Work to be completed: Keep only the lines of the listing that include the word "Given", and copy them.

The data:
══════

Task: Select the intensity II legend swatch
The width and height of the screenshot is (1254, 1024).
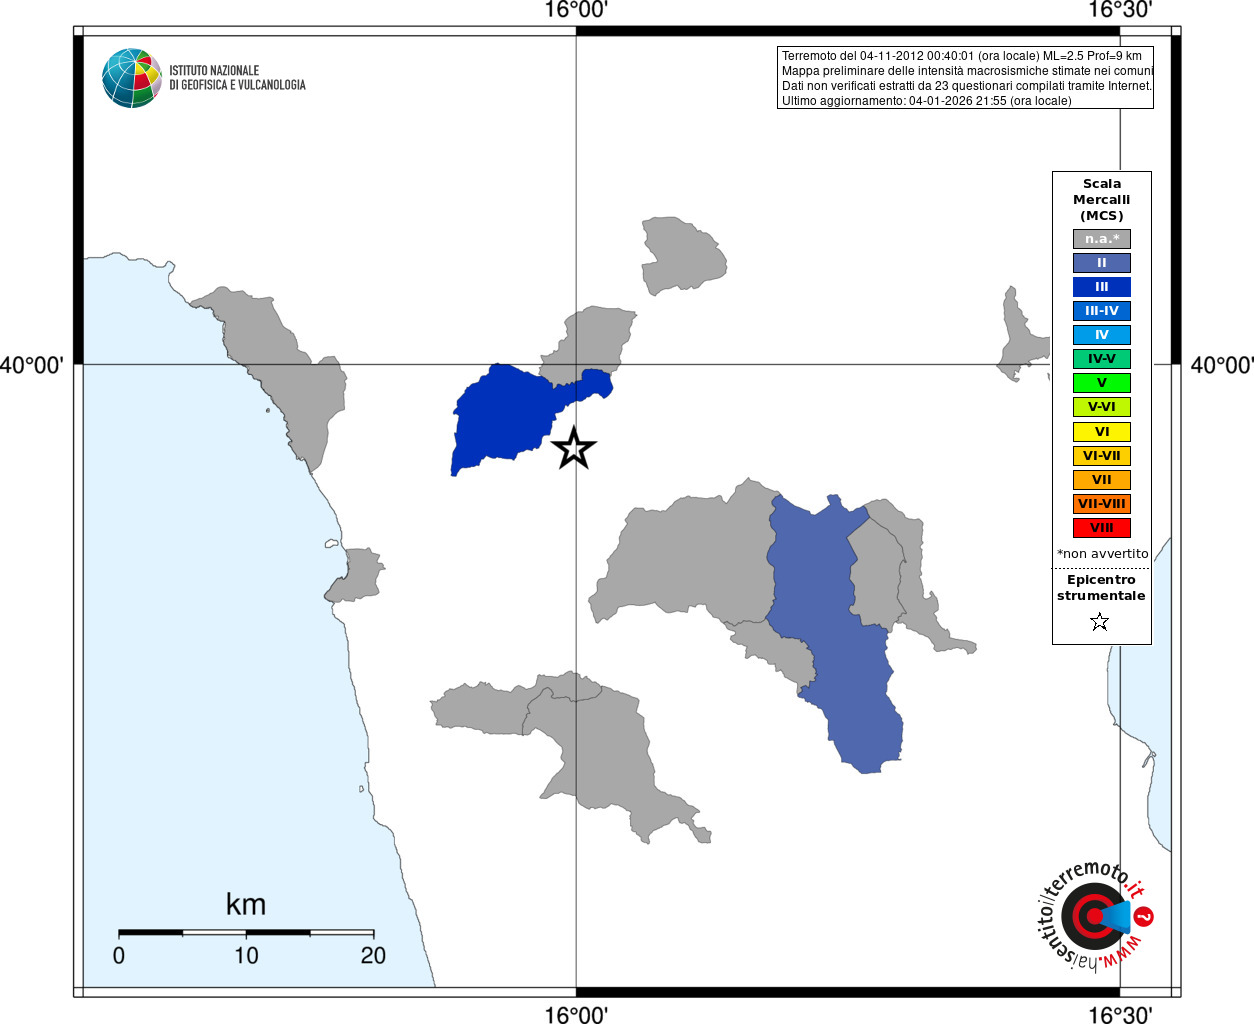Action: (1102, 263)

══════

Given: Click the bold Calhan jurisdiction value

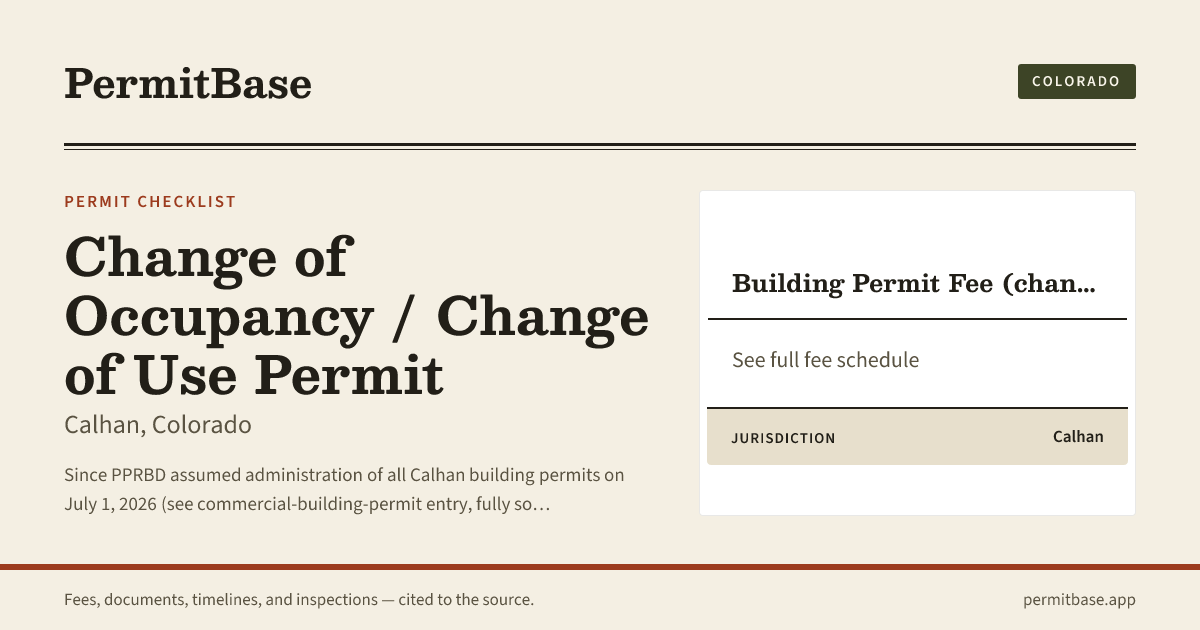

══════

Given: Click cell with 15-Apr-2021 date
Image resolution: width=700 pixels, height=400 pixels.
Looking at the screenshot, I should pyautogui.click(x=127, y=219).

══════

Solution to the exercise:
Given: Click the bold Calhan jurisdiction value
Given: Click cell with 15-Apr-2021 date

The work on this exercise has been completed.